In 1979, R.J. Bhansali [a1] used a mixed spectrum analysis to analyze the lynx data.

Using the Canadian lynx data as a case study, H. Tong and K.S. Lim [a24] fitted a class of non-linear models called the self-exciting threshold auto-regressive model (SETAR model) to the log-transformed lynx data. They demonstrated that this model has interesting features in non-linear oscillations, such as jump resonance, amplitude-frequency dependency, limit cycles, subharmonics, and higher harmonics. Later, in 1981, it was discovered that the self-exciting threshold auto-regressive model also generates chaos [a11]. In the discussion of [a24], T. Subba Rao and M.M. Gabr [a16] proposed a subset bilinear model, $\mathrm{SBL}(11)$, to the first one hundred log-transformed lynx data and an $\mathrm{SBL}(9)$ to the first one hundred original lynx data.

In 1981, they used the maximum-likelihood estimation coupled with the Akaike information criterion to fit a subset bilinear model $\mathrm{SBL}(12)$ to the first one hundred log-transformed lynx data [a5]. Their model was able to produce small values of the noise variance and the mean-squared errors of the one-step-ahead predictions, but it failed to detect the inherited behaviour of the data.

V. Haggan and T. Ozaki [a8] fitted an exponential auto-regressive model, $\mathrm{EXPAR}(11)$, another class of non-linear models, to the mean-deleted log-transformed lynx data in 1981. Ozaki [a15] felt that the almost symmetric series generated by this model was unsatisfactory. Subsequently, in 1982, he fitted two more exponential auto-regressive models to the full set of log-transformed lynx data with mean deleted.

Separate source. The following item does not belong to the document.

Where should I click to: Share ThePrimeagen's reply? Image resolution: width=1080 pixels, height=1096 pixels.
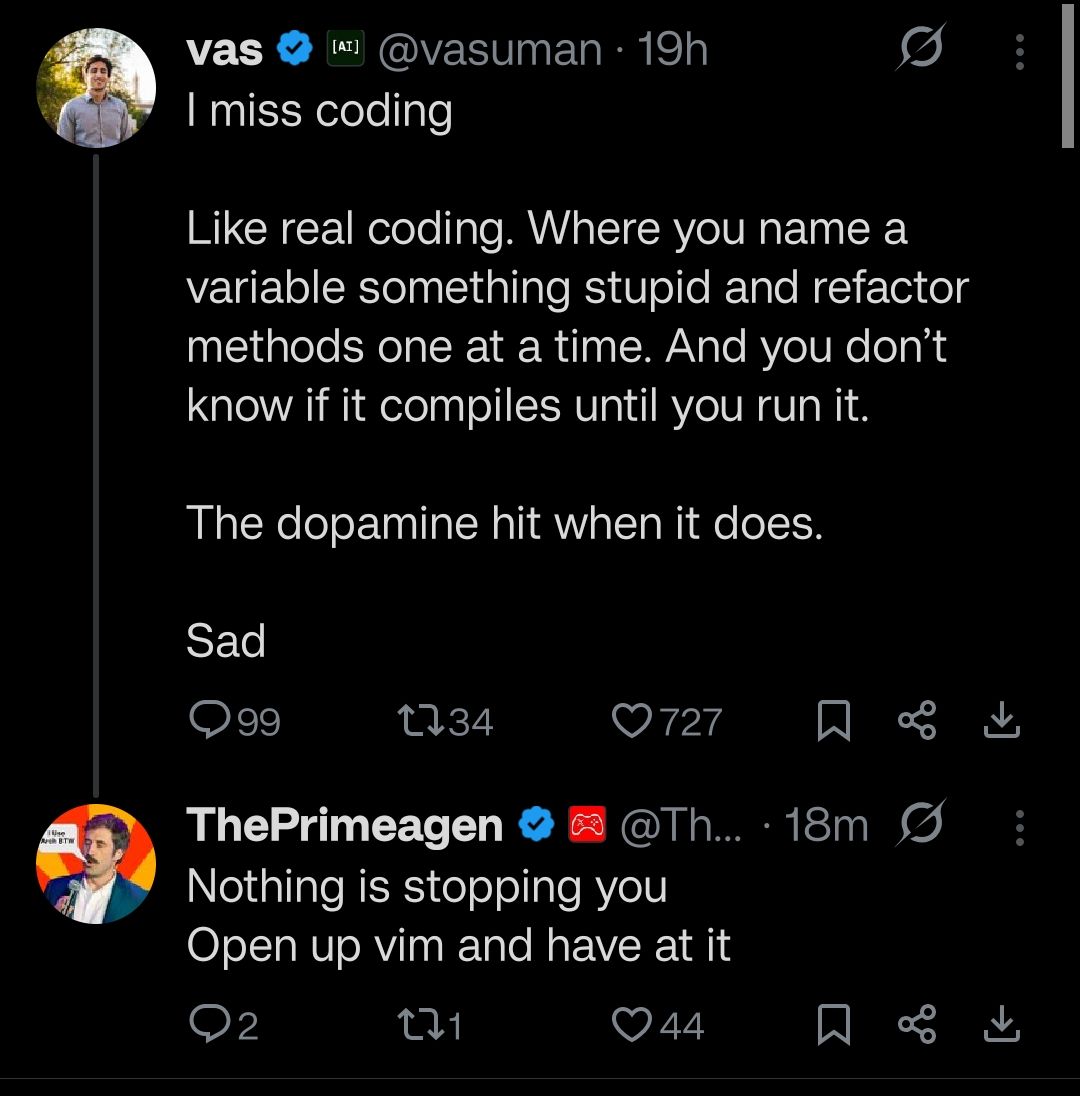[x=917, y=1026]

One of them, $\mathrm{EXPAR}(2)$, could reproduce the asymmetric limit cycle structure of the lynx data; the other, $\mathrm{EXPAR}(9)$, with smaller variance of fitted residuals, was believed to be more appropriate for forecasting.

D.F. Nicholls and D.G. Quinn [a14], in 1982, fitted another new class of time series models, called a random coefficient auto-regressive model (RCA model) to the first one hundred log-transformed lynx data, using a maximum-likelihood method or the conditional least-squares method.

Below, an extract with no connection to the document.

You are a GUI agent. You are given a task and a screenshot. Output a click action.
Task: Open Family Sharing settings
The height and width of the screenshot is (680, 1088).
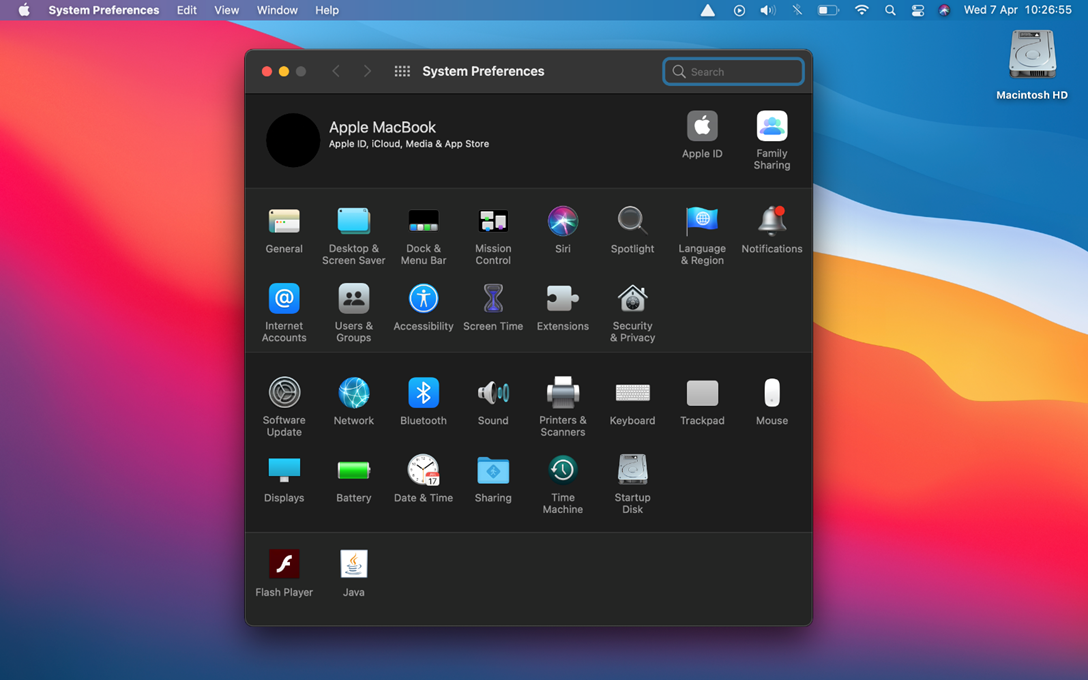771,128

In 1984, Haggan, S.M. Heravi and M.B. Priestley [a7] fitted a state-dependent model (SDM) of $\mathrm{AR}(2)$ to the log-transformed lynx data.

Using the revised computer program in [a21], a $\mathrm{SETAR}(2;5,2)$ was fitted to the first one hundred log-transformed lynx data, and a $\mathrm{SETAR}(2;7,2)$ was fitted to the full set of log-transformed data as follows:

$$X_t=0.546+1.032X_{t-1}-0.173X_{t-2}+$$

$$+0.171X_{t-3}-0.431X_{t-4}+0.332X_{t-5}-$$

$$-0.284X_{t-6}+0.210X_{t-7}+{ϵ}_t^{(1)}$$

if $X_{t-2}\le 3.116$, and

$$X_t=2.632+1.492X_{t-1}-1.324X_{t-2}+{ϵ}_t^{(2)}$$

if $X_{t-2}>3.116$. Here, $\mathrm{var}({ϵ}_t^{(1)})=0.0258$, $\mathrm{var}({ϵ}_t^{(2)})=0.0505$( pooled variance equals $0.0360$).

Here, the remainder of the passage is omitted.